This is standard retryPolicy, accepted in this JSON format by most gRPC implementations.

toddbaert · 2025-10-30T16:27:43Z

docs/reference/specifications/providers.md

+| offlineFlagSourcePath | FLAGD_OFFLINE_FLAG_SOURCE_PATH | offline, file-based flag definitions, overrides host/port/targetUri                                             | string                       | null                          | file                    |
+| offlinePollIntervalMs | FLAGD_OFFLINE_POLL_MS          | poll interval for reading offlineFlagSourcePath                                                                 | int                          | 5000                          | file                    |
+| contextEnricher       | -                              | sync-metadata to evaluation context mapping function                                                            | function                     | identity function             | in-process              |
+| fatalStatusCodes      | -                              | a list of gRPC status codes, which will cause streams to give up and put the provider in a PROVIDER_FATAL state | array                        | []                            | rpc & in-process        |


This is the only new option - the other changes are just whitespace.

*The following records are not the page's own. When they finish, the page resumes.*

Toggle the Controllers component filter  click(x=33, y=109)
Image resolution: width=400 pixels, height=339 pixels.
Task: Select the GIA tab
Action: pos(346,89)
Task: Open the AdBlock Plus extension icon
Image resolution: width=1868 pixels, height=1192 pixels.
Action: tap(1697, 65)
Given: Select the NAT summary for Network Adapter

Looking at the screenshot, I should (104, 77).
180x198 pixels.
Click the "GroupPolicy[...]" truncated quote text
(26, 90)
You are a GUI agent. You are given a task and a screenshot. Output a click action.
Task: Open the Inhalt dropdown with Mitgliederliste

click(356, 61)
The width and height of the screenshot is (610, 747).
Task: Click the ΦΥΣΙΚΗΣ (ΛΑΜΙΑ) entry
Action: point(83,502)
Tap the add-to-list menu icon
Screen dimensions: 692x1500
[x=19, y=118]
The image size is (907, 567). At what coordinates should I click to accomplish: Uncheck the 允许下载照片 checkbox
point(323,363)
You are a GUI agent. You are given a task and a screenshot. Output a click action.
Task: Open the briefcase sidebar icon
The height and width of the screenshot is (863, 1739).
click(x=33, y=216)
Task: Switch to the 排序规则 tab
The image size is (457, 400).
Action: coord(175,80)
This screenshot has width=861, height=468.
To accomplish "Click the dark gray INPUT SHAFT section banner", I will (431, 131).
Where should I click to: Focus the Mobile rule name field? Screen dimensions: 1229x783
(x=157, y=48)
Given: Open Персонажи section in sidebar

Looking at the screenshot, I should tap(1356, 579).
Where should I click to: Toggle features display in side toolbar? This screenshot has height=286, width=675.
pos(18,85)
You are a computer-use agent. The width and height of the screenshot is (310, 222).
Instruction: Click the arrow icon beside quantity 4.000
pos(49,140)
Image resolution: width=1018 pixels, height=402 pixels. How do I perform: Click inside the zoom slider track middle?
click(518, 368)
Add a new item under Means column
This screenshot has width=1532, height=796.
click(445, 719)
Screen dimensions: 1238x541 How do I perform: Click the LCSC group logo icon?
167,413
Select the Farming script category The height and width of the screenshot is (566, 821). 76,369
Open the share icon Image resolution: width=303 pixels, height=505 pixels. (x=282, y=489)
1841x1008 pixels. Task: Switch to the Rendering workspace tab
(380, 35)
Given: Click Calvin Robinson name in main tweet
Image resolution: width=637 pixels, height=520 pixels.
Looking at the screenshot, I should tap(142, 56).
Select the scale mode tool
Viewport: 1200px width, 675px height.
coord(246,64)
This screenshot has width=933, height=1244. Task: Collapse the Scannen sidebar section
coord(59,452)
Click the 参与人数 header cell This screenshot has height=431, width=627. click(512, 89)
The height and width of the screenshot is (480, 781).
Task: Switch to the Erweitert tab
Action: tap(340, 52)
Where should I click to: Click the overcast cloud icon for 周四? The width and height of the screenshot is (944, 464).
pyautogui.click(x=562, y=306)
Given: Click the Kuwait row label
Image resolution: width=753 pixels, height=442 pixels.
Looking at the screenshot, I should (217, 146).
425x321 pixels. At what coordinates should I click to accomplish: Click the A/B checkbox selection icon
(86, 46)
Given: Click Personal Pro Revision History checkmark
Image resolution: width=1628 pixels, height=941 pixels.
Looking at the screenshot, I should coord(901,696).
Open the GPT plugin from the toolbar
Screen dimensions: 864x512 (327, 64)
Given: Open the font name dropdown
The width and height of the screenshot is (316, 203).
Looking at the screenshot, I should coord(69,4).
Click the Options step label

Signed-off-by: Todd Baert <[email protected]>

Co-authored-by: gemini-code-assist[bot] <176961590+gemini-code-assist[bot]@users.noreply.github.com> Signed-off-by: Todd Baert <[email protected]>

Signed-off-by: Todd Baert <[email protected]>

Co-authored-by: gemini-code-assist[bot] <176961590+gemini-code-assist[bot]@users.noreply.github.com> Signed-off-by: Todd Baert <[email protected]>

sonarqubecloud · 2025-10-30T16:37:43Z

Quality Gate passed

Issues
0 New issues
0 Accepted issues

Measures
0 Security Hotspots
0.0% Coverage on New Code
0.0% Duplication on New Code

See analysis details on SonarQube Cloud

aepfli · 2025-10-31T10:51:02Z

docs/reference/specifications/providers.md

-When either stream (sync or event) disconnects, whether due to the associated deadline being exceeded, network error or any other cause, the provider attempts to re-establish the stream immediately, and then retries with an exponential back-off.
-We always rely on the [integrated functionality of GRPC for reconnection](https://github.com/grpc/grpc/blob/master/doc/connection-backoff.md) and utilize [Wait-for-Ready](https://grpc.io/docs/guides/wait-for-ready/) to re-establish the stream.
-We are configuring the underlying reconnection mechanism whenever we can, based on our configuration. (not all GRPC implementations support this)
+When either stream (sync or event) disconnects, whether due to the associated deadline being exceeded, network error or any other cause, the provider attempts to re-establish the stream immediately.


Take this with a salt of grain (as i am not sure i understood it correctly), but there are two different things, reconnection and retry. But my knowledge might be off here, so the reconnect is happening on the channel versus the retry is for the stream. So i do think that this table might be interesting for people to see how our reconnection attempt on a lost channel looks like.

aepfli · 2025-10-31T10:53:52Z

docs/reference/specifications/providers.md

+No other status codes are retried.
+The flagd gRPC retry policy is specified below:

-When disconnected, if the time since disconnection is less than `retryGracePeriod`, the provider emits `STALE` when it disconnects.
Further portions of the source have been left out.